何やかんやでサキュバスが恋愛をする上で催淫することは避けられない。でも恋愛の過程に催淫を持ち込みたくはない。まさに鬼に金棒というか、そのジレンマを佐藤早紀絵は抱えてた。ただ「好きなヤツができた以上、意中の相手を催淫することに慣れておくべき」というのが、宇垣の主張。

佐藤早紀絵もそれに納得。恋愛していく上で催淫(魅惑)することは避けられないと前々から考えていた。それでも躊躇する佐藤早紀絵だったんですが、前述の「高橋鉄男のテレ顔を見たい」という欲望を抑えきれずアプローチしていくのが22話のメイン。

亜人ちゃんは語りたい3巻 佐藤早紀絵2
(亜人ちゃんは語りたい 3巻)
普段はジャージにメガネという姿で極力フェロモンを抑えてる佐藤早紀絵ですが、ちょっとジャージを脱いでみてアハンウフン。でも高橋鉄男は無表情で「すごくステキだと思います」。さすがにコレだと誘惑できんわなー…

亜人ちゃんは語りたい3巻 佐藤早紀絵3
(亜人ちゃんは語りたい 3巻)
と思ってたら、まさかの全然効果がアリアリーー!!男が「エッロー」という使うときは相当な場面のみです。是非世の中の女子は覚えておいて下さい!!

亜人ちゃんは語りたい3巻 佐藤早紀絵4
(亜人ちゃんは語りたい 3巻)
そして高橋鉄男の気分を鎮めるための対処法が、佐藤早紀絵の全体を見ない。股間がコンモリしそうになったときは、よく使う手法です。男が遠い目をしてる時は、ゼッタイ女子は近付いじゃダメです!

そして佐藤早紀絵が高橋鉄男に「サキュバスに向けられる異性の好意はホンモノだと思いますか?」と質問。結局、サキュバスの催淫能力によって「下駄を履かせた状態」だから、その好意を真剣には受け止められない。

亜人ちゃんは語りたい3巻 佐藤早紀絵5
(亜人ちゃんは語りたい 3巻)
でも高橋鉄男は「サキュバスのセクシーは程度の差に過ぎず、その性質込みで佐藤早紀絵の魅力」と説明。好意にニセモノなんて存在しない(キリリッ)!あま~い!佐藤早紀絵は更に好きになってしまうという展開。

サキュバスである自分が恋愛してもいいと自信を付けたものの、真摯な高橋鉄男には真摯な姿勢で向き合う(催淫を使うことはしない)と決意する。
亜人ちゃんは語りたい3巻 佐藤早紀絵6
(亜人ちゃんは語りたい 3巻)
ただひょんなことからムギュッと催淫を発揮してしまう佐藤早紀絵というオチ。

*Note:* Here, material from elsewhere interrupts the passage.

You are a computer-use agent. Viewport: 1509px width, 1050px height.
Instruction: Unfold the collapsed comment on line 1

どんだけデカパイやねん。むしろ逆に最初の方でスッと脱げたなと。チャックを下ろした瞬間にパーンと破裂音ぐらい鳴っててもおかしくないレベル。


町京子も恋したいねん

デュラハンの町京子も恋がしたい模様。

バンパイアの小鳥遊ひかりが高橋鉄男のほっぺにキスをした。小鳥遊ひかりは女子高生らしからぬほど、子供のようにやたらとベタベタくっついてくる。その延長線上でチュー。正直よくギンギンにおっ勃たたないなと高橋鉄男の精神力に尊敬の念すら抱きますが、町京子も「同じようなノリで行けば自分もチューできんじゃね?」と思い立つ。

亜人ちゃんは語りたい3巻 町京子1
(亜人ちゃんは語りたい 3巻)
でもデュラハンは自分の頭を持ってなきゃダメなので、なかなか上手いこといかない。どうしても頭だけが一方的に迫ってくるので、とんでもないホラー臭が増す。ちょっとしたボーリングの球を投げる予備動作にも見えなくもないので、もはやこのあと頭を放り投げてくる勢い。

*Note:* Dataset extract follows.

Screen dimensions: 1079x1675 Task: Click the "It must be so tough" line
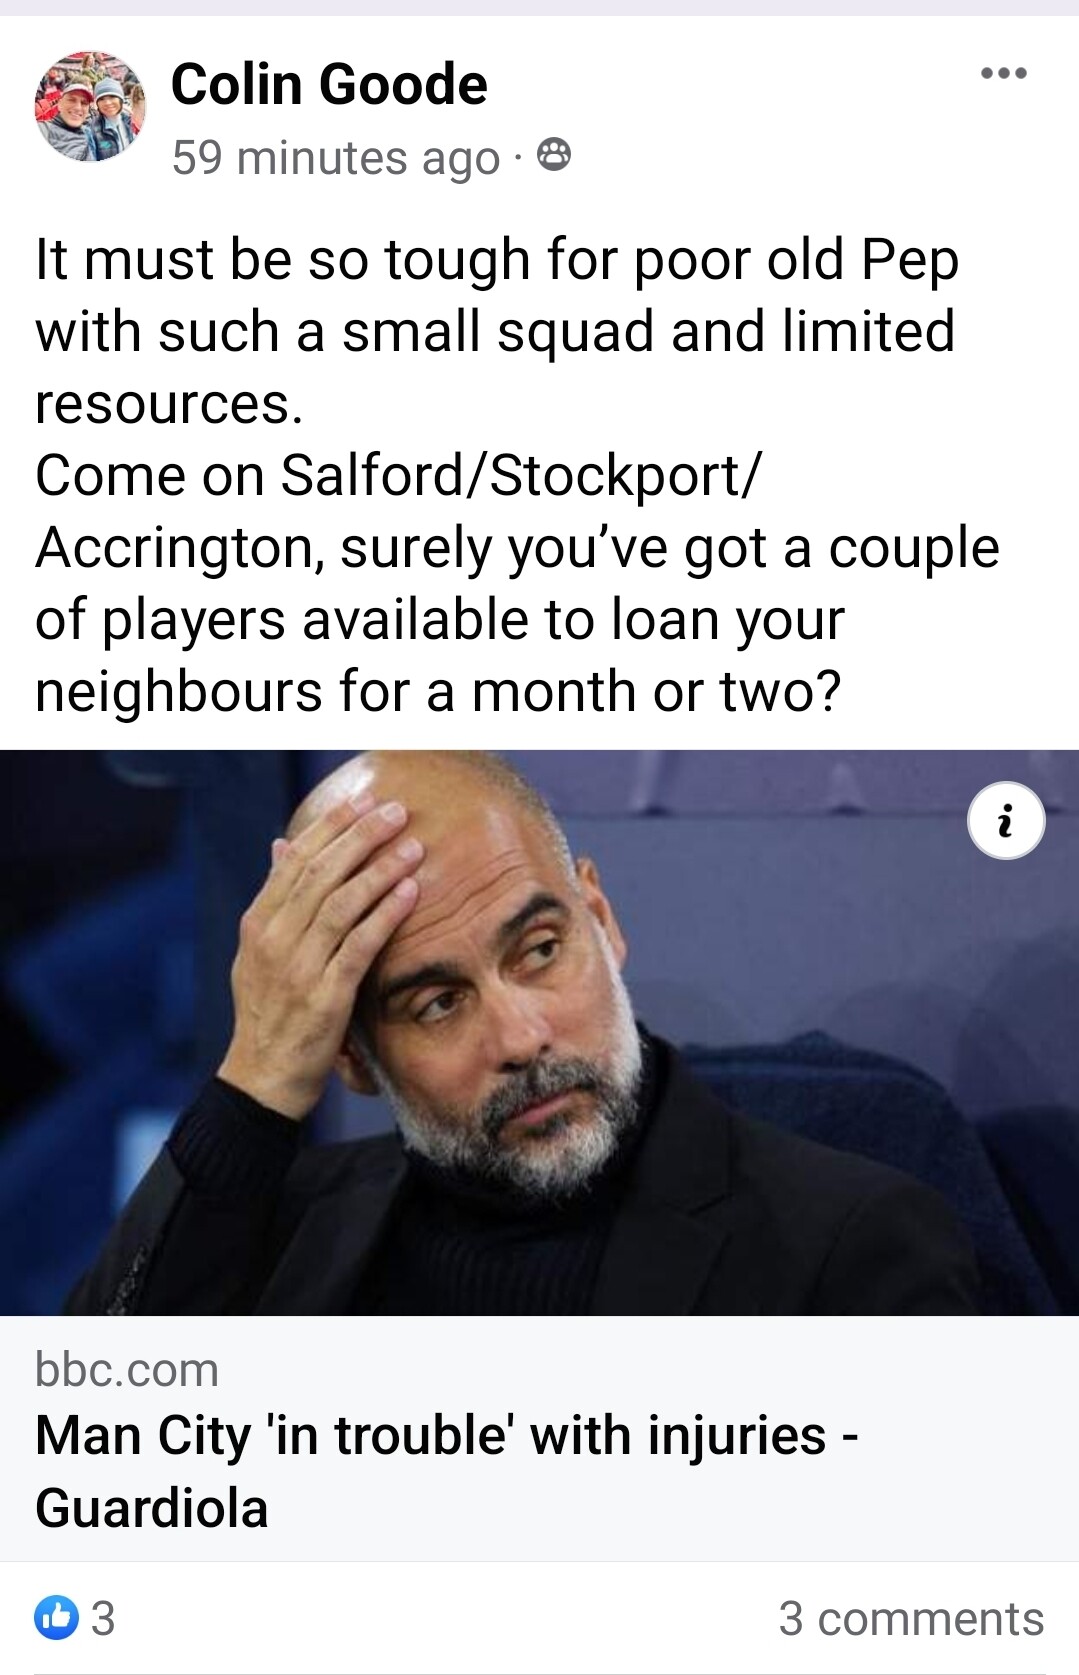pos(497,259)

ただふとした瞬間に自分の頭をポロッと落とす町京子。何とかキャッチしたものの、高橋鉄男は「大きな怪我をしたら危ないだろ」と激怒。感覚的には抱きかかえてた赤ちゃんをポロッと落とされるみたいなもんか。

亜人ちゃんは語りたい3巻 町京子2
(亜人ちゃんは語りたい 3巻)
自分の落ち度もあって、当然ショックをウケる町京子。このときに頭を上手に抱えてて、自分で自分を慰める。自分を自分で慰められるなんて、なんと便利な自作自演!と思わず感心した。特に女性読者だと仕事や恋愛で失敗した時は、きっとこんな風にできたらいいなと思ったはず!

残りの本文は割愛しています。